» **GIVEN INSTRUCTION A**:
Copy out the records starting at the line containing "Given: Select the 划分为持有待售的资产 row label" and ending at the line containing "Action: coord(1338,272)", leaving out the pictures.

» **GIVEN PASSAGE**:
>>
As active investors in the technology industry, we have considerable experience investing in software companies, and we have put a tremendous amount of resources and time into researching these recommendations. We thank the entire Board and management team for its consideration of our thoughts and welcome any questions.

About Elliott

Elliott is an investment firm founded in 1977 that today manages approximately $28 billion of capital for both institutional and individual investors. We are a multi-strategy firm, and investing in the technology sector is one of our most active efforts and one in which we have built a long track record. Elliott’s current and prior investments in software companies include Citrix, Qlik, Mitchell International, Informatica, Novell/Attachmate, BMC Software, MSC Software, Compuware, E2Open, EMC/VMware and many others. Through years of experience operating, investing and sitting on the boards of software companies, we have developed significant in-house expertise not only in understanding the business models, growth prospects and competitive dynamics of horizontal and vertical enterprise software companies, but also in achieving operational excellence across sales and marketing, product development, support and implementation functions. Over time, we also have formed strong relationships with senior executives and expert consultants and advisors across the space, which have informed our viewpoints.

Our approach to CDK is consistent with our approach to many of our current and previous technology investments. We have conducted extensive public research to better understand the Company’s operations and strategy, including working with respected technology and management consultants to examine the broader DMS and Digital Marketing markets and CDK’s position within those markets. We have also worked with industry experts and IT buyers at dealership groups to examine and assess the capabilities and competitive positioning of CDK’s products and technologies across all of its offerings. Our efforts included a survey of over 450 IT buyers at various dealerships, enabling us to better understand the DMS landscape from a buyer’s perspective and to identify what factors are most important in driving purchasing behavior. We have also retained experienced and proven C-level executives with technical and operational capabilities in the software and broader technology marketplaces to advise us on higher-level corporate considerations. Finally, we have retained several performance-improvement consulting firms, which have conducted public research to evaluate CDK’s operational efficiency and have developed specific recommendations across all functional areas.
<<
» **Rows from a screen grounding dataset**:
>>
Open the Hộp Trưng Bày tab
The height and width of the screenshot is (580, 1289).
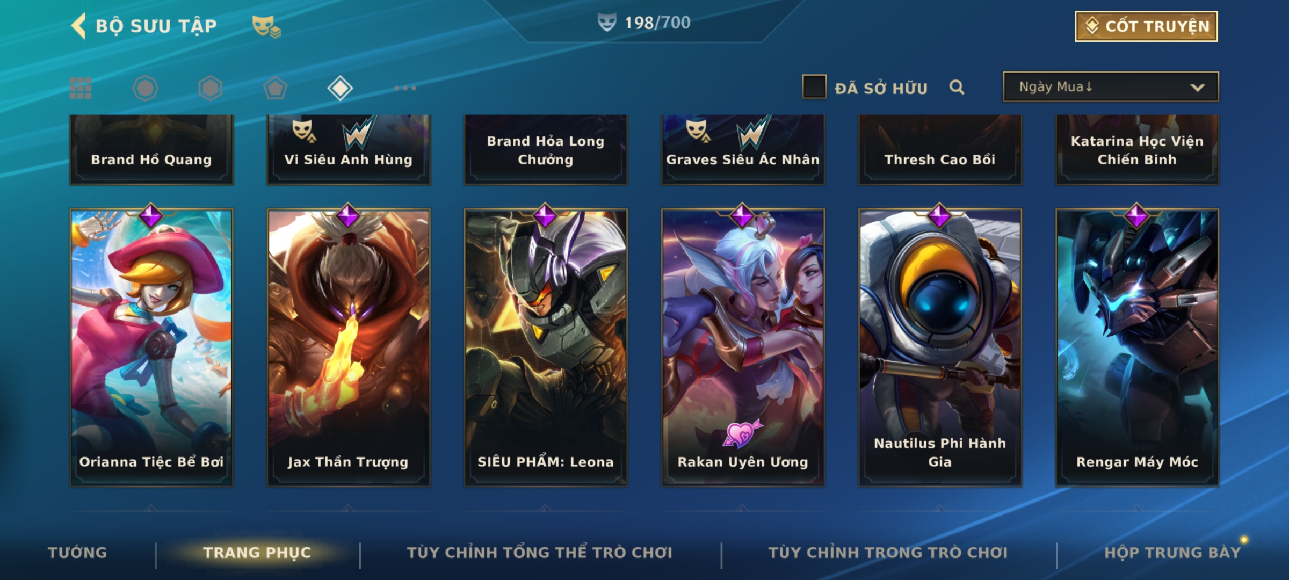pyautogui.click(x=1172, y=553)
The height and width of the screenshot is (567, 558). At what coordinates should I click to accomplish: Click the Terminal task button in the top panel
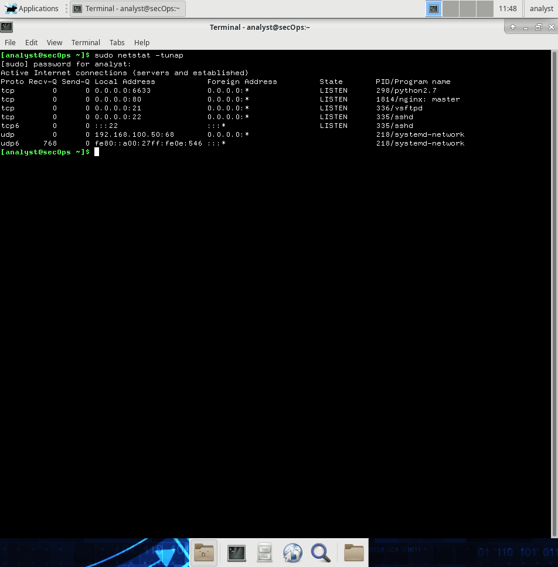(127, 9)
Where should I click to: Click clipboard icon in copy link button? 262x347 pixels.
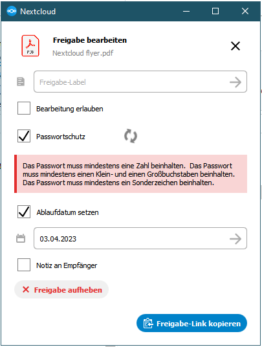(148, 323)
<<
>>
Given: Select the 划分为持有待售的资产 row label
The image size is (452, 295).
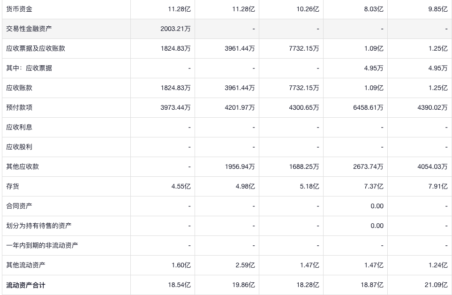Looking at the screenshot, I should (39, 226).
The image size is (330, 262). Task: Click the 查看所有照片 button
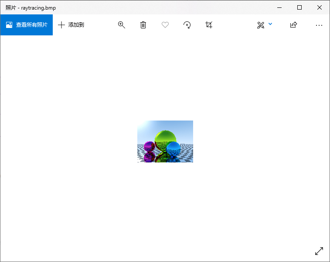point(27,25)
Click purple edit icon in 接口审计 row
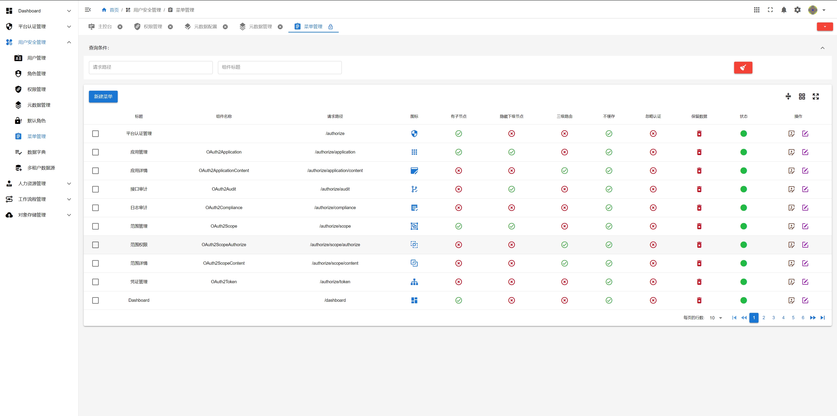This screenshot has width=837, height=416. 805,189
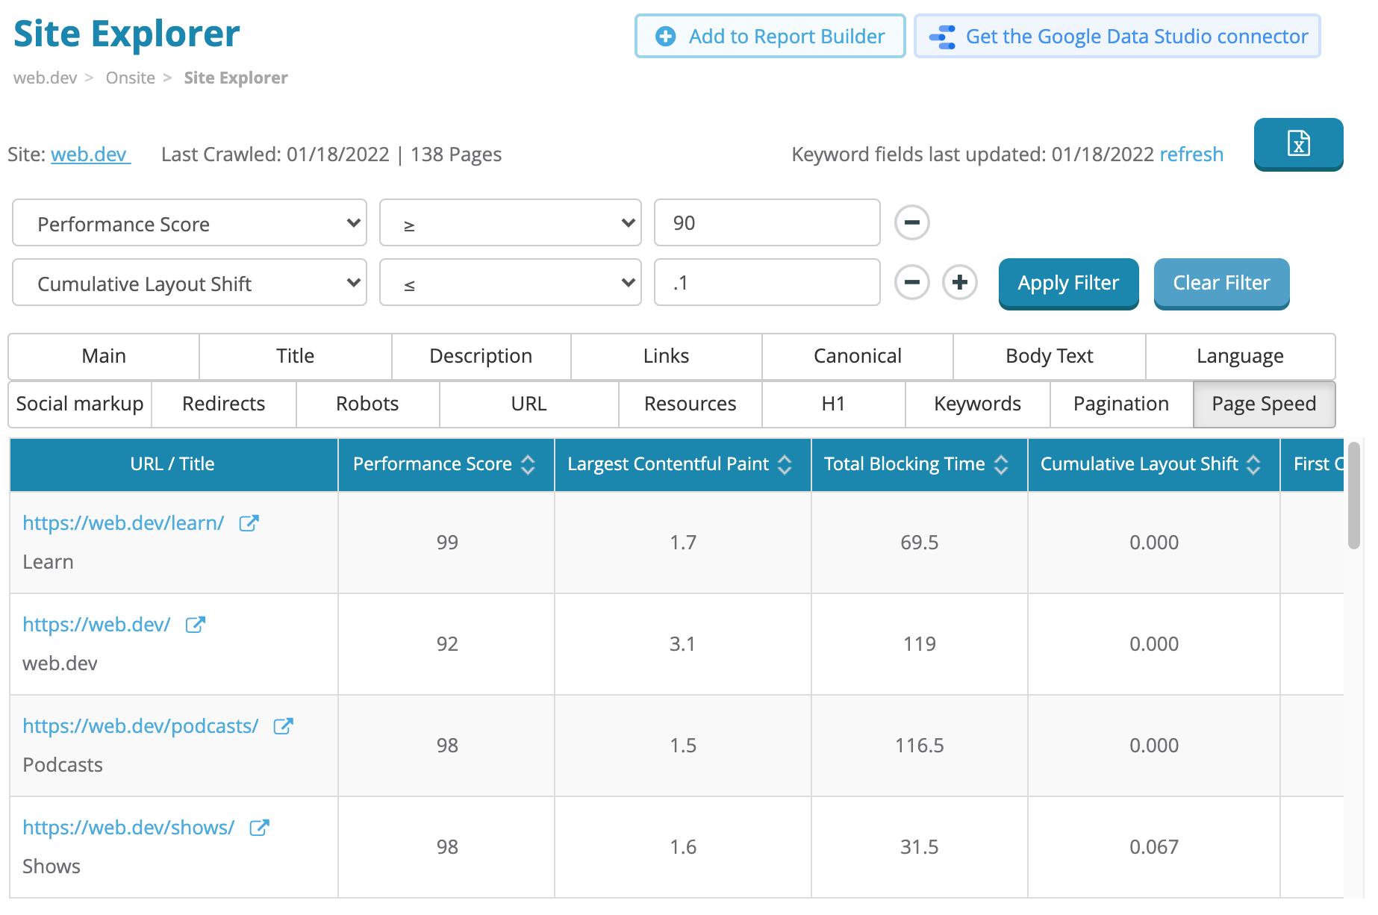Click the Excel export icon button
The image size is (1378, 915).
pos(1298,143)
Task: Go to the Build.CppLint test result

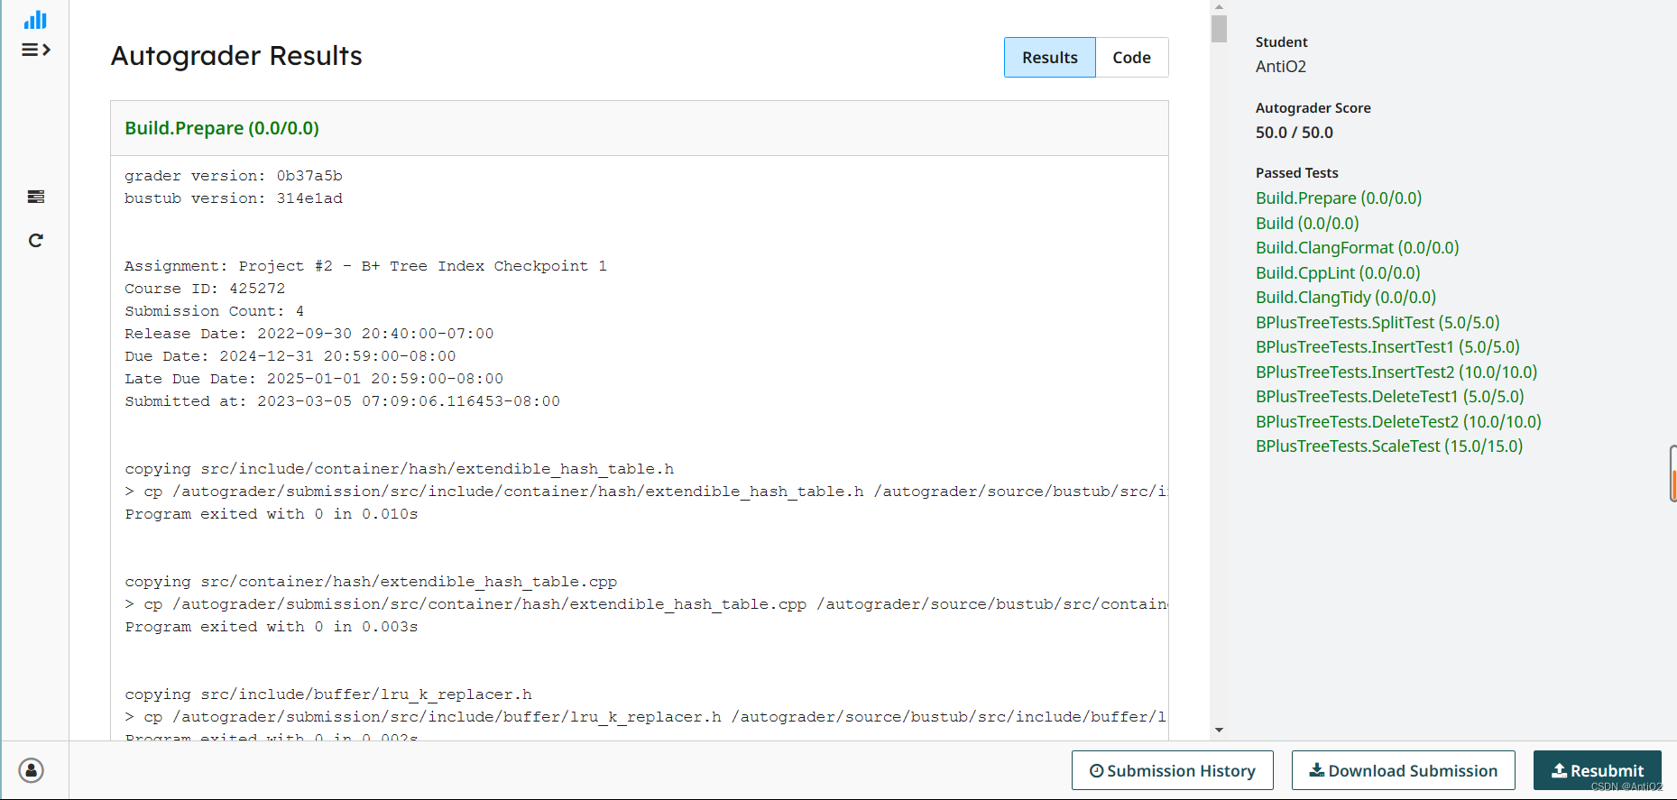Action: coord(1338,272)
<<
» **GIVEN INSTRUCTION B**:
Write the next part of the passage about Elliott's investment approach to CDK, picking up after its last sentence.

» **TASK RESULT A**:
Given: Select the 划分为持有待售的资产 row label
The image size is (452, 295).
Looking at the screenshot, I should (39, 226).
The image size is (330, 262). Task: Click the 查看所有照片 button
point(27,25)
Click purple edit icon in 接口审计 row
This screenshot has width=837, height=416. 805,189
Click the Excel export icon button
The image size is (1378, 915).
pos(1298,143)
Task: Go to the Build.CppLint test result

Action: coord(1338,272)

» **TASK RESULT B**:
We believe this time- and resource-intensive exercise has given us a strong understanding of the markets in which CDK participates and has resulted in well-researched recommendations for creating value. We believe these recommendations will significantly improve CDK’s business and drive substantial shareholder value-creation over time.

CDK: A Unique Opportunity

As we have written to the Board previously, CDK has an extremely compelling business model. It leads the DMS market in North America with over 40% market share, generates a highly attractive annuity stream through its subscription-based suite of software applications and enjoys a sticky, diverse customer base with an average DMS client tenure of 20 years. This customer stickiness is driven by the mission-critical nature of its DMS offering, the quality of its products and CDK’s long-term customer contracts – all of which make CDK’s subscription revenue stream grow nicely during good times while remaining incredibly resilient during economic downturns. Indeed, from the perspectives of both business-model quality and the magnitude of its value-creation opportunity, CDK is one of the most attractive software businesses we have invested in to date.

However, it is not surprising how and why the current state of affairs exists at the Company. Based outside of Chicago, CDK was a division of ADP, a large payroll-services company headquartered in New Jersey, for 42 years. ADP senior management took a hands-off approach to managing the division as long as it achieved its single-digit revenue-growth goals and demonstrated a small amount of margin expansion annually. The division was never optimized as a vertical software business, primarily because its management team did not hail from the software industry and did not have strong incentives to meaningfully improve the division’s operational effectiveness and productivity. Furthermore, when the business was spun off in October 2014, the CEO chosen to lead the new public company was a 39-year veteran of ADP and the same executive who had been running the division for the past decade.

CDK was thus separated from ADP with what we believe to be two unique and substantial opportunities to create value: highly inefficient operations and a suboptimal capital structure. In addressing these two issues, CDK has the opportunity not just to become more efficient, but to become a better business.

With the spin-off of CDK having been announced in early April 2014, CDK has had over two years to develop an appropriate business plan as a standalone company and execute swiftly against it. Unfortunately, over this long time period, little has been done to capture this opportunity.

Progress To Date Has Been Limited

In the two years since CDK’s spin-off was announced and in the 19 months since the Company has been public, very little progress has been made in improving its operations or capital structure. Despite significant encouragement from shareholders and the announcement of moderate operational changes in June of last year, little has been done, with CDK achieving only $15 million of cost savings to date under its margin improvement plan and initiating a small buyback of $250 million, only 3% of the Company’s market cap at the time.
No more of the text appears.